**** SOURCE PASSAGE
As shown, column 810 discloses the spatial divisions, column 820 discloses the room numbers by range, and column 830 discloses the associated standard inspection list. An association between spatial division, room, and standard inspection list is achieved in each row. For instance, blocks 811, 821, and 831 in the top row discloses that rooms 501-510 are associated with the spatial division of Floor 1. In one embodiment, the rooms are defined or arranged by a range of consecutive numbers. In other embodiment, the rooms are defined or arranged by user defined numbers. In addition, each of the rooms 501-510 are assigned to a standard inspection list called “Hotel Standard,” as defined in block 831 This inspection list can be used for performing inspections on sleeping rooms typical for hotels. Without further customization, the inspections in the “Hotel Standard” inspection list are to be performed on rooms 501-510.
Similarly, blocks 812, 822, and 832 discloses that rooms 511-520 are associated with the spatial division of Floor 2. Each of the rooms 511-520 are also assigned to the “Hotel Standard” inspection list. Without further customization, the inspections in the “Hotel Standard” inspection list are to be performed on rooms 511-520.
Also, blocks 813, 823, and 833 are associated with the spatial division of Floor N. Each of the rooms 550-553 are assigned to a “Bathroom Standard” inspection list. This inspection list can be used for performing inspections on bathrooms in various construction projects (e.g., residential, commercial, etc.). Without further customization, the inspections in the “Bathroom Standard” inspection list are to be performed on rooms 550-553.
Further, a description of the rooms is provided, in another embodiment. For instance, though not shown in FIG. 8, a text field is provided for a user to enter a description of corresponding rooms. For instance, a description for rooms 501-510 may indicate those rooms are standard hotel rooms to include an open space for a bed and living area.
Returning back to FIG. 6, at 640 a standard inspection list is optionally customized. In particular, a standard inspection list associated with at least one assigned room in the spatial division is customized. As discussed previously, customization of a inspections for application to a particular room entails adding or deleting inspections to or from the corresponding standard inspection list. The addition of inspections can be from a plurality of available inspections, or can be a newly created inspection particular to that room.
********
§ SET EXERCISE A
Pull out the rows from the line with "Given: Expand the 运营管理 sidebar menu" up to and including the line with "coord(388,488)", and copy them unchanged.
**** RECORDS
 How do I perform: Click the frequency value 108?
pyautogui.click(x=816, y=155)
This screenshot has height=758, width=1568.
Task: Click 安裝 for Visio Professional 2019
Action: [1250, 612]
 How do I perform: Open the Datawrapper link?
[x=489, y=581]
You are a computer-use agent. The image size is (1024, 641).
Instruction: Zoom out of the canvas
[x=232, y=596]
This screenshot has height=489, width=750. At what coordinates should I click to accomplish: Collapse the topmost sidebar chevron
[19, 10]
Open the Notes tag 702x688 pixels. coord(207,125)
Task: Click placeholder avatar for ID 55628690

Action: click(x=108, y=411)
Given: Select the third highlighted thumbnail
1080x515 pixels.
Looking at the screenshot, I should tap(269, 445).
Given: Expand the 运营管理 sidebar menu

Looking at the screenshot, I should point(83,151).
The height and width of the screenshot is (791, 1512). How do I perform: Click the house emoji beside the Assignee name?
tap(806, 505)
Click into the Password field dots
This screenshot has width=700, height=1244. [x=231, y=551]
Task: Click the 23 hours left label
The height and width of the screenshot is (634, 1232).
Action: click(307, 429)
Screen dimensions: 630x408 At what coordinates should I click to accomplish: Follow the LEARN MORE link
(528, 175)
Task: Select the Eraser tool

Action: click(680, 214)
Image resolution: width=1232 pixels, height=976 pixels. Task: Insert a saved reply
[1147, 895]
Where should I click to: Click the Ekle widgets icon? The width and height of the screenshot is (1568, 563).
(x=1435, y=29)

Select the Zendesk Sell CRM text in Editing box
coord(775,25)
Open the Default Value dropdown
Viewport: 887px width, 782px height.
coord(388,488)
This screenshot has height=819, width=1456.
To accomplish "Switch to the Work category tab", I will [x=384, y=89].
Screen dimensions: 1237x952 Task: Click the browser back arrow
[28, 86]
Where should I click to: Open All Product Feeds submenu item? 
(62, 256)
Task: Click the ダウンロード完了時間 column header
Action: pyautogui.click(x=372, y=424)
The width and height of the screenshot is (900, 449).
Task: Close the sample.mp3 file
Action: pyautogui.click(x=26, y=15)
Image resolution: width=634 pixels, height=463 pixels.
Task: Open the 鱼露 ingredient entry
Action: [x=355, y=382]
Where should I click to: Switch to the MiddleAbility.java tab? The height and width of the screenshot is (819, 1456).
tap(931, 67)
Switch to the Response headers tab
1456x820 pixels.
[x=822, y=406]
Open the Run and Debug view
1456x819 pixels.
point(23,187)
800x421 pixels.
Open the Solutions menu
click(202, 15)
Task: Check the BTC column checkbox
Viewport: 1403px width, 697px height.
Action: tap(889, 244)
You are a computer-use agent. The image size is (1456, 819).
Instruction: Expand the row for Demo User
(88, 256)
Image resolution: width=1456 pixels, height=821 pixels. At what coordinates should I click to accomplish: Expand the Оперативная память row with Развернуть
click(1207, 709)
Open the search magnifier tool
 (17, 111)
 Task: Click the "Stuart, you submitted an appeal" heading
********
§ SET EXERCISE B
Write what comes next in the passage about assigning hotel rooms to standard inspection lists, starting after its final sentence.

§ EXERCISE ANSWER A
Given: Expand the 运营管理 sidebar menu

Looking at the screenshot, I should point(83,151).
The height and width of the screenshot is (791, 1512). How do I perform: Click the house emoji beside the Assignee name?
tap(806, 505)
Click into the Password field dots
This screenshot has width=700, height=1244. [x=231, y=551]
Task: Click the 23 hours left label
The height and width of the screenshot is (634, 1232).
Action: click(307, 429)
Screen dimensions: 630x408 At what coordinates should I click to accomplish: Follow the LEARN MORE link
(528, 175)
Task: Select the Eraser tool

Action: click(680, 214)
Image resolution: width=1232 pixels, height=976 pixels. Task: Insert a saved reply
[1147, 895]
Where should I click to: Click the Ekle widgets icon? The width and height of the screenshot is (1568, 563).
(x=1435, y=29)

Select the Zendesk Sell CRM text in Editing box
coord(775,25)
Open the Default Value dropdown
Viewport: 887px width, 782px height.
coord(388,488)

§ EXERCISE ANSWER B
At 650, inspections in the defined spatial division are tracked. For instance, as discussed previously, the present embodiment calculates a percentage of completion of inspections associated with a defined spatial division between a number of inspections successfully completed and a total number of inspections associated with the spatial division. In particular, the present embodiment determines how many inspections have passed in relation to the total number of inspections associated with the grouping of rooms to determine a percentage of completion, in one embodiment.
Generating Reports Related to Inspection Tracking
FIG. 9 illustrates an exemplary user interface 900 that is used for scheduling inspections, in accordance with one embodiment of the present invention. The user interface 900 is shown for purposes of illustration only, and can be implemented through various other means, to include other forms of user interfaces. In one embodiment, the scheduling of inspections is accomplished according to the associated client, construction project, spatial division, and assigned room in the corresponding spatial division.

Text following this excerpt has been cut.